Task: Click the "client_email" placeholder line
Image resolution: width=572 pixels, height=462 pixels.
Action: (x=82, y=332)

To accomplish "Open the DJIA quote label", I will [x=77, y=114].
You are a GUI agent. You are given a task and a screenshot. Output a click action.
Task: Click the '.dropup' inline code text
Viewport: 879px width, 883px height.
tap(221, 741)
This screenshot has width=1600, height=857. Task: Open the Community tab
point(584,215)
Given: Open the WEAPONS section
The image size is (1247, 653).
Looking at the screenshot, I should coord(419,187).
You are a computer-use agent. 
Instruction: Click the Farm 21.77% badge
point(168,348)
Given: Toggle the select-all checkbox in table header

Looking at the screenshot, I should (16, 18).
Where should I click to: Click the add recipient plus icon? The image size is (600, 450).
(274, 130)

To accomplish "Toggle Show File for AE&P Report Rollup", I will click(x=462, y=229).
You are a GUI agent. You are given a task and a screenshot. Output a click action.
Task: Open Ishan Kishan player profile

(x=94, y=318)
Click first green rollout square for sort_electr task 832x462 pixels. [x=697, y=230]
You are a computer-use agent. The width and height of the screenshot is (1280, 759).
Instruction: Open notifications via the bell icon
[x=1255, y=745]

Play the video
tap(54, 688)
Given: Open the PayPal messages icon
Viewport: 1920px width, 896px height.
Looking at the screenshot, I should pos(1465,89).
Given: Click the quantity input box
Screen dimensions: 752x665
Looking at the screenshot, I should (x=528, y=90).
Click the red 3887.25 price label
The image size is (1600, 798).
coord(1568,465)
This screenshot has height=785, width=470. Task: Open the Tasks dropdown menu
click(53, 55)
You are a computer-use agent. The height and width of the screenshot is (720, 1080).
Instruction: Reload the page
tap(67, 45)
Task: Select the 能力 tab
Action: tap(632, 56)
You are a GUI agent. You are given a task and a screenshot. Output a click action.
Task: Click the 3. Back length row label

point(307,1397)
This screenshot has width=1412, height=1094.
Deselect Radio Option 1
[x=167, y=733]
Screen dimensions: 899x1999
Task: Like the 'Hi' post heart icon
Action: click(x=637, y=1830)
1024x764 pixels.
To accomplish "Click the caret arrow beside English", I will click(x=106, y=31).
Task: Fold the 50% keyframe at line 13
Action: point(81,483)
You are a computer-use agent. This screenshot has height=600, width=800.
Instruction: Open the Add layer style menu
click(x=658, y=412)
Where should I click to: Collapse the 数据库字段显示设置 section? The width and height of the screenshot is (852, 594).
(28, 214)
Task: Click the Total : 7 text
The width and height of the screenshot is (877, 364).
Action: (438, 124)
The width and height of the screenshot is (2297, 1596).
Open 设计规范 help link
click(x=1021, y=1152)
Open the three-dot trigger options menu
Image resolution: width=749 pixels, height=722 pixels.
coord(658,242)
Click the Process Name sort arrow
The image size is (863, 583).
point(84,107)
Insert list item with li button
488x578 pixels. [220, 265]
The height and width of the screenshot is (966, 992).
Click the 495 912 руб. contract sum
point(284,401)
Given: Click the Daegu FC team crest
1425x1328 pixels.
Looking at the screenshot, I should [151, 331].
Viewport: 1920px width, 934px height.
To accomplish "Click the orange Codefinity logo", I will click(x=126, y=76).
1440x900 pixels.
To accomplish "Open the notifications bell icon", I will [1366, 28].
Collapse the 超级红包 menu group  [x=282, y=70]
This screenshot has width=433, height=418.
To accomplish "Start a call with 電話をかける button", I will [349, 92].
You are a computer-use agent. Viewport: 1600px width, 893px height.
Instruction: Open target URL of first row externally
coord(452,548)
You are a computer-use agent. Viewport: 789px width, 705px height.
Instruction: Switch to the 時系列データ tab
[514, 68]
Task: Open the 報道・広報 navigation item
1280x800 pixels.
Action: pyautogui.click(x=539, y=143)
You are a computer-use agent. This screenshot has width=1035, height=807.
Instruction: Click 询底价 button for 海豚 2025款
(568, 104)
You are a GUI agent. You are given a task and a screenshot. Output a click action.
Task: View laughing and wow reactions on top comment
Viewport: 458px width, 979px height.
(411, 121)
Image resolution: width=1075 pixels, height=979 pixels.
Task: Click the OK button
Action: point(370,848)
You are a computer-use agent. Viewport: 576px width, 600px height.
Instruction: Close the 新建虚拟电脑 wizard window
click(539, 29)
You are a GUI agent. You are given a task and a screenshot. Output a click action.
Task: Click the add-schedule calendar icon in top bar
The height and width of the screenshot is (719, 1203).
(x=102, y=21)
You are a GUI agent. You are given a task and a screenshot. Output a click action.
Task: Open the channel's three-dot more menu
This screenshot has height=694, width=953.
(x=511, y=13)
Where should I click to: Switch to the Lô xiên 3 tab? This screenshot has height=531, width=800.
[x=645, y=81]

++++++++++++++++++++

• [TASK]
Exactly as given, please retype all the entries.

• [TASK RESULT]
Task: Click the "client_email" placeholder line
Image resolution: width=572 pixels, height=462 pixels.
Action: (x=82, y=332)

To accomplish "Open the DJIA quote label", I will [x=77, y=114].
You are a GUI agent. You are given a task and a screenshot. Output a click action.
Task: Click the '.dropup' inline code text
Viewport: 879px width, 883px height.
tap(221, 741)
This screenshot has width=1600, height=857. Task: Open the Community tab
point(584,215)
Given: Open the WEAPONS section
The image size is (1247, 653).
Looking at the screenshot, I should coord(419,187).
You are a computer-use agent. 
Instruction: Click the Farm 21.77% badge
point(168,348)
Given: Toggle the select-all checkbox in table header

Looking at the screenshot, I should (16, 18).
Where should I click to: Click the add recipient plus icon? The image size is (600, 450).
(274, 130)

To accomplish "Toggle Show File for AE&P Report Rollup", I will click(x=462, y=229).
You are a GUI agent. You are given a task and a screenshot. Output a click action.
Task: Open Ishan Kishan player profile

(x=94, y=318)
Click first green rollout square for sort_electr task 832x462 pixels. [x=697, y=230]
You are a computer-use agent. The width and height of the screenshot is (1280, 759).
Instruction: Open notifications via the bell icon
[x=1255, y=745]

Play the video
tap(54, 688)
Given: Open the PayPal messages icon
Viewport: 1920px width, 896px height.
Looking at the screenshot, I should pos(1465,89).
Given: Click the quantity input box
Screen dimensions: 752x665
Looking at the screenshot, I should (x=528, y=90).
Click the red 3887.25 price label
The image size is (1600, 798).
coord(1568,465)
This screenshot has height=785, width=470. Task: Open the Tasks dropdown menu
click(53, 55)
You are a computer-use agent. The height and width of the screenshot is (720, 1080).
Instruction: Reload the page
tap(67, 45)
Task: Select the 能力 tab
Action: tap(632, 56)
You are a GUI agent. You are given a task and a screenshot. Output a click action.
Task: Click the 3. Back length row label

point(307,1397)
This screenshot has width=1412, height=1094.
Deselect Radio Option 1
[x=167, y=733]
Screen dimensions: 899x1999
Task: Like the 'Hi' post heart icon
Action: click(x=637, y=1830)
1024x764 pixels.
To accomplish "Click the caret arrow beside English", I will click(x=106, y=31).
Task: Fold the 50% keyframe at line 13
Action: point(81,483)
You are a computer-use agent. This screenshot has height=600, width=800.
Instruction: Open the Add layer style menu
click(x=658, y=412)
Where should I click to: Collapse the 数据库字段显示设置 section? The width and height of the screenshot is (852, 594).
(28, 214)
Task: Click the Total : 7 text
The width and height of the screenshot is (877, 364).
Action: (438, 124)
The width and height of the screenshot is (2297, 1596).
Open 设计规范 help link
click(x=1021, y=1152)
Open the three-dot trigger options menu
Image resolution: width=749 pixels, height=722 pixels.
coord(658,242)
Click the Process Name sort arrow
The image size is (863, 583).
point(84,107)
Insert list item with li button
488x578 pixels. [220, 265]
The height and width of the screenshot is (966, 992).
Click the 495 912 руб. contract sum
point(284,401)
Given: Click the Daegu FC team crest
1425x1328 pixels.
Looking at the screenshot, I should [151, 331].
Viewport: 1920px width, 934px height.
To accomplish "Click the orange Codefinity logo", I will click(x=126, y=76).
1440x900 pixels.
To accomplish "Open the notifications bell icon", I will [1366, 28].
Collapse the 超级红包 menu group  [x=282, y=70]
This screenshot has width=433, height=418.
To accomplish "Start a call with 電話をかける button", I will [349, 92].
You are a computer-use agent. Viewport: 1600px width, 893px height.
Instruction: Open target URL of first row externally
coord(452,548)
You are a computer-use agent. Viewport: 789px width, 705px height.
Instruction: Switch to the 時系列データ tab
[514, 68]
Task: Open the 報道・広報 navigation item
1280x800 pixels.
Action: pyautogui.click(x=539, y=143)
You are a computer-use agent. This screenshot has width=1035, height=807.
Instruction: Click 询底价 button for 海豚 2025款
(568, 104)
You are a GUI agent. You are given a task and a screenshot. Output a click action.
Task: View laughing and wow reactions on top comment
Viewport: 458px width, 979px height.
(411, 121)
Image resolution: width=1075 pixels, height=979 pixels.
Task: Click the OK button
Action: point(370,848)
You are a computer-use agent. Viewport: 576px width, 600px height.
Instruction: Close the 新建虚拟电脑 wizard window
click(539, 29)
You are a GUI agent. You are given a task and a screenshot. Output a click action.
Task: Click the add-schedule calendar icon in top bar
The height and width of the screenshot is (719, 1203).
(x=102, y=21)
You are a GUI agent. You are given a task and a screenshot. Output a click action.
Task: Open the channel's three-dot more menu
This screenshot has height=694, width=953.
(x=511, y=13)
Where should I click to: Switch to the Lô xiên 3 tab? This screenshot has height=531, width=800.
[x=645, y=81]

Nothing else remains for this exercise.